Bande dessinéeVan Hamme fait des adieux fracassants à Blake et Mortimer
Le scénariste de «XIII» et «Thorgal» signe sa dernière aventure pour les héros créés par Jacobs et n’hésite pas à «faire tout péter».
- par
- Michel Pralong
Il y a 25 ans, en 1996, Jean Van Hamme fut le premier scénariste à reprendre les aventures de Blake et Mortimer, héros créés par Edgar P. Jacobs 50 ans plus tôt. Avec Ted Benoit au dessin, il signait «L’affaire Francis Blake», album élégant qui allait totalement relancer la série. Depuis, plusieurs équipes sont attelées à la tâche pour sortir un tome par an, ce qui fait qu’il y a désormais plus de Blake et Mortimer sans Jacobs (16 sans compter celui particulier de Schuiten) qu’avec (12).
Van Hamme, l’un des plus prolifiques scénaristes de BD à qui l’on doit des héros devenus des classiques, comme XIII, Thorgal ou Largo Winch, a lui-même imaginé plusieurs aventures de Blake et Mortimer, se frottant à tous les styles abordés par Jacobs. Après un premier récit d’espionnage, il penche vers la science-fiction avec «L’étrange rendez-vous», puis le mystère archéologique avec «La malédiction des trente deniers», récit en deux parties. «J’ai toujours dit que je me limiterais à trois histoires», explique l’auteur belge.
«… et j’en ai finalement écrit quatre», dit-il à l’occasion de la sortie ce 19 novembre du tome 28, «Le dernier Espadon». «Cette fois, je crois que je n’y toucherai plus!» C’est certes encore un conditionnel, mais cela semble toutefois bien être les adieux du scénariste de 82 ans aux personnages qui ont émerveillé l’enfant qu’il était.

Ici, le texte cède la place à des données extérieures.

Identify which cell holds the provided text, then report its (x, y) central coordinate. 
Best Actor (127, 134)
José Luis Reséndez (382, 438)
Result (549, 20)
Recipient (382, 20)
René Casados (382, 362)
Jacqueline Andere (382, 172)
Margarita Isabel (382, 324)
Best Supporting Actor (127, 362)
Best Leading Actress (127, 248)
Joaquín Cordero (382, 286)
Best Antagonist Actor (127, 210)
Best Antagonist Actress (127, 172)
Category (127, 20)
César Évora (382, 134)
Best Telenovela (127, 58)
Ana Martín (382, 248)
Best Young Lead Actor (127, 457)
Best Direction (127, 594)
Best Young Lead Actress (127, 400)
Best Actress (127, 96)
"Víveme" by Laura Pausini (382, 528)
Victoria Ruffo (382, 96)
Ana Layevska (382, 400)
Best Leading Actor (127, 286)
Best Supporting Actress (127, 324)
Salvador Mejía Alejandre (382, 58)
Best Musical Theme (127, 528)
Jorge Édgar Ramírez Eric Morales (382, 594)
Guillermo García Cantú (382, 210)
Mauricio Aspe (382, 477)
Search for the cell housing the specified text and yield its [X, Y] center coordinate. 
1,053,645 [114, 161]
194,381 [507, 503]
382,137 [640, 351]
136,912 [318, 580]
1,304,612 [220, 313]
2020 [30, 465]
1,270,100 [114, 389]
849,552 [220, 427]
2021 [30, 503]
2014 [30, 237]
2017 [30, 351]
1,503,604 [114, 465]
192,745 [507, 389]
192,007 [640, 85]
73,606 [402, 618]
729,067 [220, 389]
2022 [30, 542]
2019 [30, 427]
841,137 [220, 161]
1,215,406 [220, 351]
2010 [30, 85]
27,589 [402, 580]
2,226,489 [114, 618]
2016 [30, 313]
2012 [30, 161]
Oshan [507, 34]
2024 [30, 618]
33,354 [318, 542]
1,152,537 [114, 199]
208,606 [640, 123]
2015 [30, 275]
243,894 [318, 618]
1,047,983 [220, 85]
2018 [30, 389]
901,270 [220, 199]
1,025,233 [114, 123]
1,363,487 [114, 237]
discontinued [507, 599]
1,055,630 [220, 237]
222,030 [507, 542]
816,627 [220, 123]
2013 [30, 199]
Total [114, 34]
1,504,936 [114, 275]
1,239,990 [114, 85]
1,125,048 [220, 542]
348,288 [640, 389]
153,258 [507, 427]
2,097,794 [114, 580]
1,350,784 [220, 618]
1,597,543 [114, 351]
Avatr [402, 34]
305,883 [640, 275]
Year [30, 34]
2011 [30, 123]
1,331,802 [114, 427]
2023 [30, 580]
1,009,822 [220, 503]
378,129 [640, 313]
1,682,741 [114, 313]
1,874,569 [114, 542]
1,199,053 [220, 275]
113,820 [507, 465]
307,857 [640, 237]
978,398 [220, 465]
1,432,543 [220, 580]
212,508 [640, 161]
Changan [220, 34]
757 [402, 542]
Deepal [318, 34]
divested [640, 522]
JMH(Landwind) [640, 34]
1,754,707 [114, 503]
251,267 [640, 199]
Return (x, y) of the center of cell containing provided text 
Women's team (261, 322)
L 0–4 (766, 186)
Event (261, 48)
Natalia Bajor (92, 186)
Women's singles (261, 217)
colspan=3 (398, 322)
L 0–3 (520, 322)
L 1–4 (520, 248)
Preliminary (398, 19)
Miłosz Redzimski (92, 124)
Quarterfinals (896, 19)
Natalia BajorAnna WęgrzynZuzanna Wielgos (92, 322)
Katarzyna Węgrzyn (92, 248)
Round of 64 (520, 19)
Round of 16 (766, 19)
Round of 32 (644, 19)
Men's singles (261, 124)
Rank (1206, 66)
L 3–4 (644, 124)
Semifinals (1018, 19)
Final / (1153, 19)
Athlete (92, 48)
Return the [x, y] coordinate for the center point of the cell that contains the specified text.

«Les premières pages du «Secret de l’Espadon» m’ont terrifié»
Car Blake et Mortimer fêtent leurs 75 ans cette année et, à l’époque de leur création, Jean Van Hamme, 7 ans, découvre leur première aventure, «Le secret de l’Espadon». «C’est vraiment celui qui m’a le plus marqué, j’ai ressenti une grande émotion. C’était la première fois que je lisais une histoire aussi réaliste, bien plus réaliste que les aventures de Tintin. Les premières pages m’ont terrifié», explique-t-il dans le dossier de presse de ce nouvel album.
Il est donc logique que l’Espadon, avion atomique révolutionnaire créé par Mortimer, soit au centre de l’aventure, Van Hamme boucle ainsi la boucle. Et fait la part belle à cet engin dont on a beaucoup parlé dans la série pour finalement peu le voir. Les premières pages de ce 28e tome sont terrifiantes, mais les suivantes aussi. Blake et Mortimer vont devoir empêcher un attentat de l’IRA contre le palais de Buckingham Palace, projet que l’armée républicaine irlandaise avait réellement envisagé durant la Seconde Guerre mondiale et qui avait échoué. Ici, pour la fiction, elle retente le coup, mais avec cette fois un certain Olrik pour lui donner un coup de main.
Il dynamite les codes
Van Hamme renoue avec les scènes de guerre des trois volumes du «Secret de l’Espadon», n’hésitant pas à provoquer quelques carnages avec un Olrik plus impitoyable que jamais. Mais le scénariste ne fait pas exploser qu’engins et bâtiments, il s’amuse à dynamiter quelques codes de la série, en y distillant pas mal d’humour, en se permettant une allusion à une homosexualité des deux héros, en donnant un rôle non négligeable (et un peu libertin) à une femme et en n’hésitant pas à mettre Blake et Mortimer face à leurs propres responsabilités par rapport à la violence de leurs aventures.
Fin renard, le scénariste nous explique enfin pourquoi Blake n’est que capitaine malgré son poste et a l’intelligence de redonner un rôle bien plus actif à ce cher Nasir que Jacobs avait eu le tort de transformer en domestique, l’effaçant à un point tel qu’il l’avait carrément abandonné ensuite. Ce «Dernier Espadon» est donc un récit de haut vol, avec beaucoup d’action. Un adieu (si c’est en vraiment un) réussi de Van Hamme. On est heureux pour lui que cela se termine ainsi.
Mission accomplie également pour le duo de dessinateurs, Teun Berserik et Peter Van Dongen qui avait déjà signé les deux très inégaux tomes (25 et 26) de «La vallée des immortels». La mise en page est ici bien plus aérée que dans le tome 26. Mention particulière à la très belle couverture. Il se dégage peut-être une certaine froideur de l’ensemble, mais l’histoire de Van Hamme est suffisamment brûlante pour la faire oublier.